Senate debates

Tuesday, 19 June 2012

Questions without Notice: Take Note of Answers

Carbon Pricing

3:24 pm

Photo of Sean EdwardsSean Edwards (SA, Liberal Party) Share this | Hansard source

I rise to take note of answers from Senator Wong, but in addressing Senator Wong's answers I must not let Senator Gallacher's comments go unaddressed. I remind Senator Gallacher, who has now left the chamber and is bunkered down in his office, that he might listen to his own leader. Prime Minister Julia Gillard said about the carbon tax:

There will be price impacts. The whole point of pricing carbon is to say that goods that have got a lot of carbon pollution in them get relatively more expensive, people innovate, they start to make things with less carbon pollution in them and those things are cheaper.

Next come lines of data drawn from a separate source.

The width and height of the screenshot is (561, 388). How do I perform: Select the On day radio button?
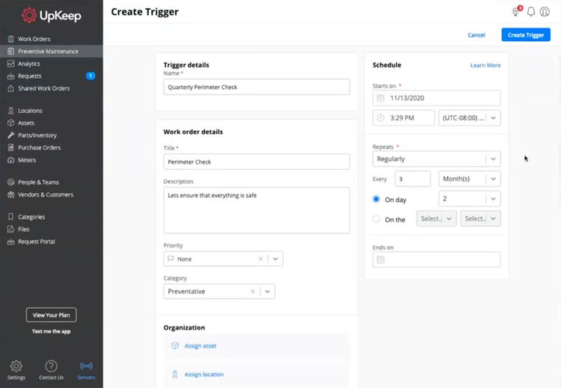pos(376,200)
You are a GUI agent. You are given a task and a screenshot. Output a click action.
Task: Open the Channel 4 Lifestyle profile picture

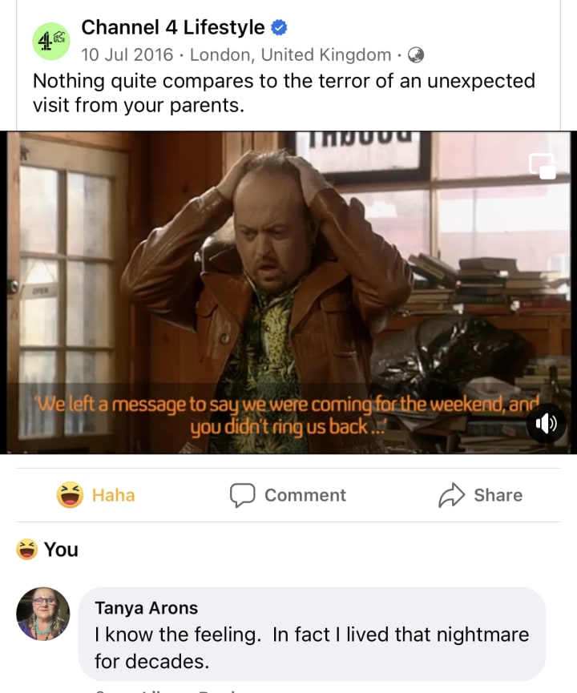point(51,41)
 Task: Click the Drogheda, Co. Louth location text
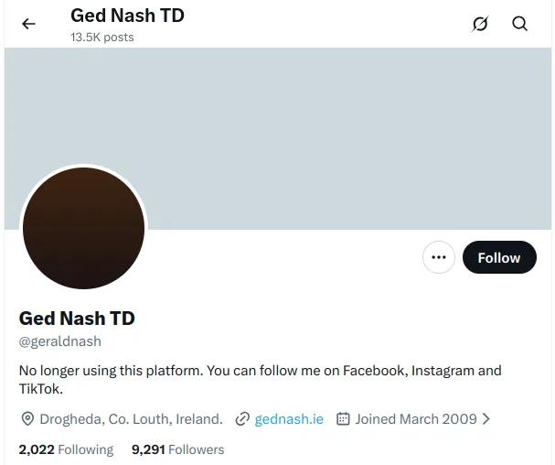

Forgive me, but where is the logic in it if that is what you are looking to achieve with this carbon tax? Why do you go out and turn the money wheel, the money churn, and start compensating all of these people with $9.90 a week if you want to change behaviour? I must also point out a further quote from the same leader, Julia Gillard, in one of her radio interviews:

Now I wasn't going to get involved in a semantic and ultimately sterile debate about what you call that fixed price period. That's why I was upfront and said it's effectively like a tax. And it will take us through to a cap and trade emissions trading scheme, a market mechanism to price carbon.

A tax is a tax is a tax.

That is why in South Australia, in my home state, the Olympic Dam project is in doubt. It is a project which offers great hope to South Australia, a state which is lagging well behind the national average in employment and growth. That project offers some 15,000 jobs directly in its construction phase and would add about $6 billion a year to the state's economy. It was revealed also in yesterday's Advertiser that a record number of South Australians are struggling to cope with the skyrocketing power prices. I hear in everybody's retort from the other side that the pricing regulator says it only affects this cost by $5 a week, that one by $5 a week. How many more lots of $5 a week can the Australian people put up with? That $9.90 in compensation does not cover all the $5 here and the $5 there.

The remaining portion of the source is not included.